Her hair fell out. That round of medication was followed by more chemotherapy and more oral medications and injections. Healthy donor blood cells were injected in an attempt to trick her blood cells into thinking she was healthy.
“That was her turnaround,” her mother said of the healthy blood cells.
In addition, she has eczema that appears in the fall and spring. The original rashes from JM were itchy when they first appeared, “and they looked red and kind of irritated,” Jacqueline said.
Now, the original JM rash is completely gone and the disease is dormant. However, her skin will stay that way only if she protects herself from the sun.
“The sun was her trigger,” Jacqueline said. “In the beginning, she had a hard time with (the disease) and she knows there is no cure, and for her to stay (rash free) she has to protect herself from the sun.”
Even though physicians know little about JM as it is so rare, it is highly unusual for siblings to have the disease, with the exception of twins.
Jacqueline has already met with the principal and nurse at Bower Hill and each knows that Annalise must always be protected from the sun. The family has provided sunblock and a hat.
“She can go out for little periods of time,” her mother said. “She won’t miss recess.”
Annalise is to keep away from children and classmates who have recently been vaccinated with a live virus, such as those who receive the flu mist.
“She has not had her MMR, measles, mumps and rubella, as we had to delay it, and that’s hard for the school. If the flu is going around, she gets sick and it takes her longer to get better,” Jacqueline said.
The Algeo family learned more about JM through the foundation’s Facebook page.
“Before, we never knew anyone who had it,” she said.

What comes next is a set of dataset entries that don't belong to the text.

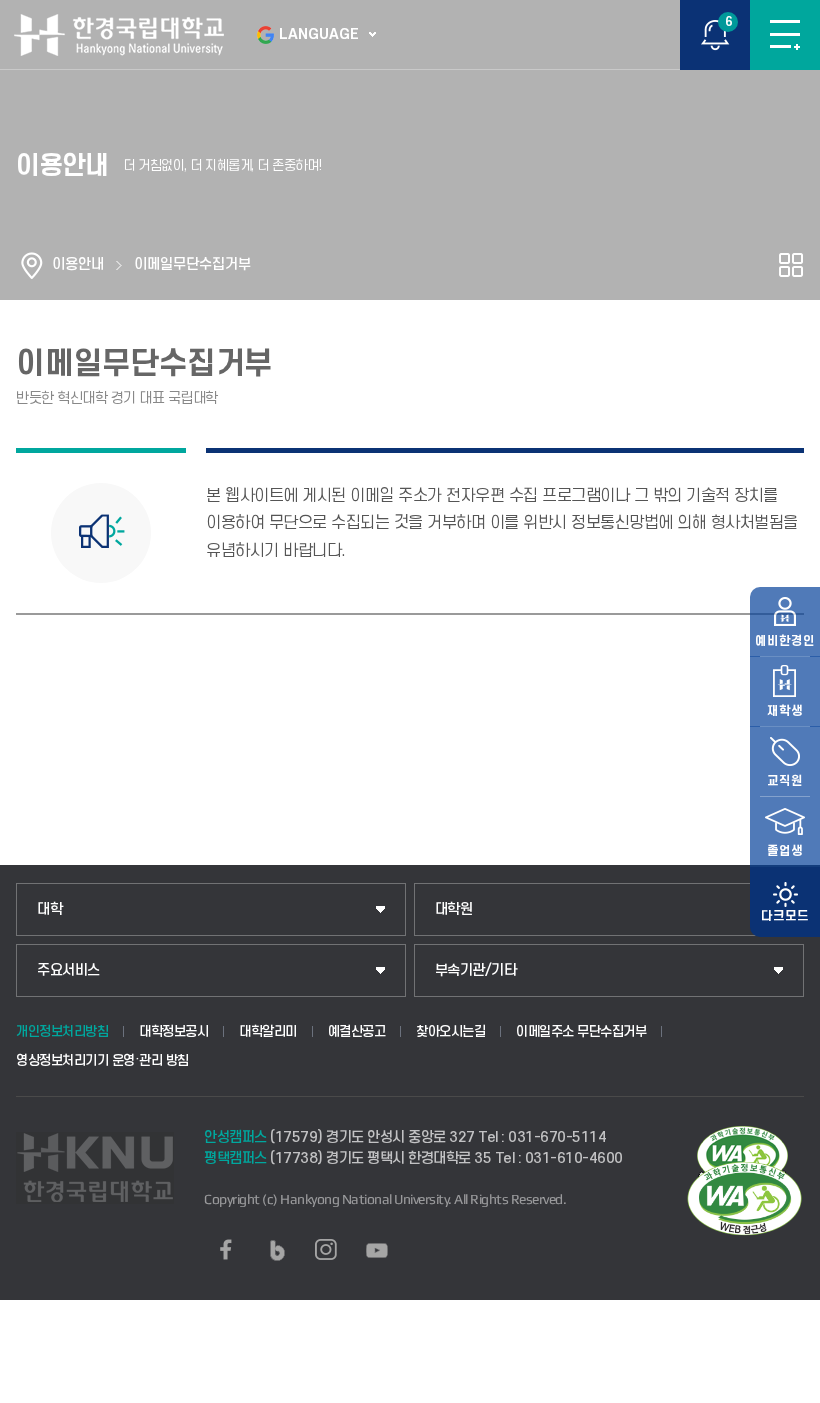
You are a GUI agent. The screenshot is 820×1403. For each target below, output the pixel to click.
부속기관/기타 (476, 970)
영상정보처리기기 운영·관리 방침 (102, 1060)
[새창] (226, 1250)
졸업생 (785, 851)
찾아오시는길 (450, 1031)
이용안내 (78, 264)
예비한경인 (785, 641)
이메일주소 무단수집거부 (581, 1031)
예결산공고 (357, 1031)
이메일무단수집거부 (192, 264)
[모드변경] (785, 902)
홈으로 (32, 265)
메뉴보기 (785, 35)
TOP (785, 1387)
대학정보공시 (173, 1031)
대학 (49, 909)
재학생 (785, 711)
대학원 (454, 909)
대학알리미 (268, 1031)
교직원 (785, 781)
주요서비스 (68, 970)
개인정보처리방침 (62, 1031)
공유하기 (791, 265)
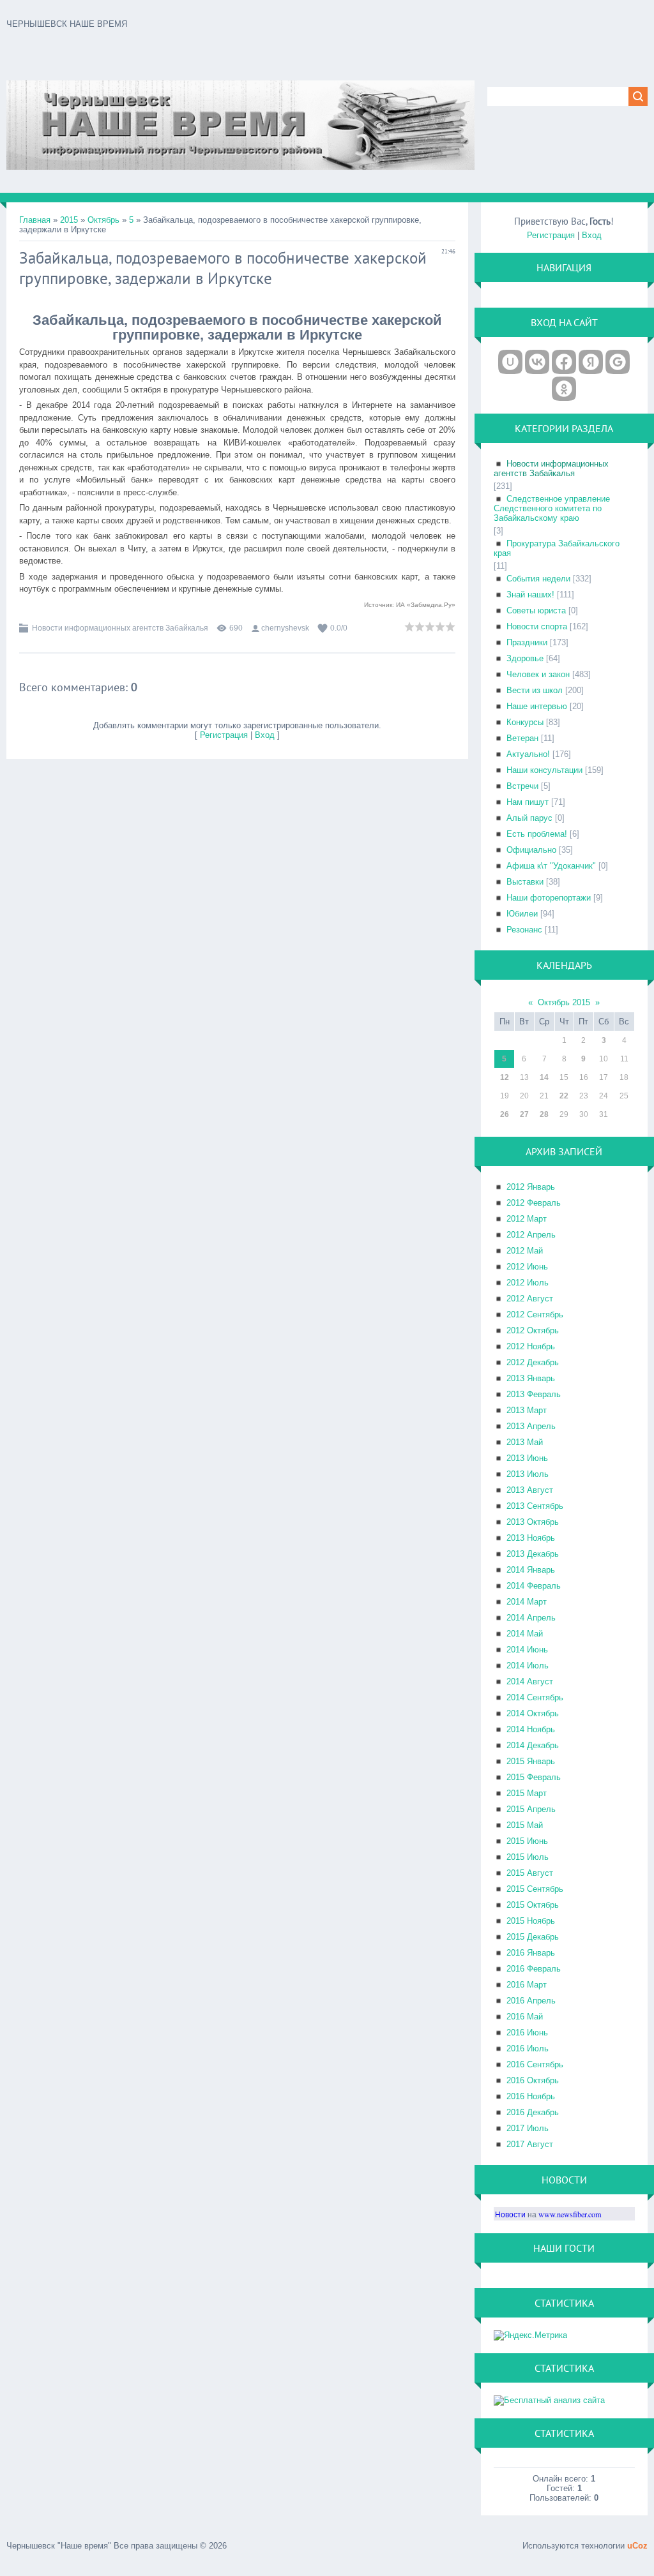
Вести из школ (534, 690)
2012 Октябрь (532, 1330)
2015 (69, 220)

There is an annual conference where affected families can learn more about the disease from the two major physicians involved in research. The Algeo family will attend this year’s conference in Chicago. Because JM is considered an orphan disease, no major pharmaceutical companies dedicate money for research. More than 95 percent of money raised by the JM Foundation members goes directly for research.
This summer, Jacqueline Algeo said the conference will feature a half-marathon and the Algeo family will set up lemonade stands at their house and during local yard sales.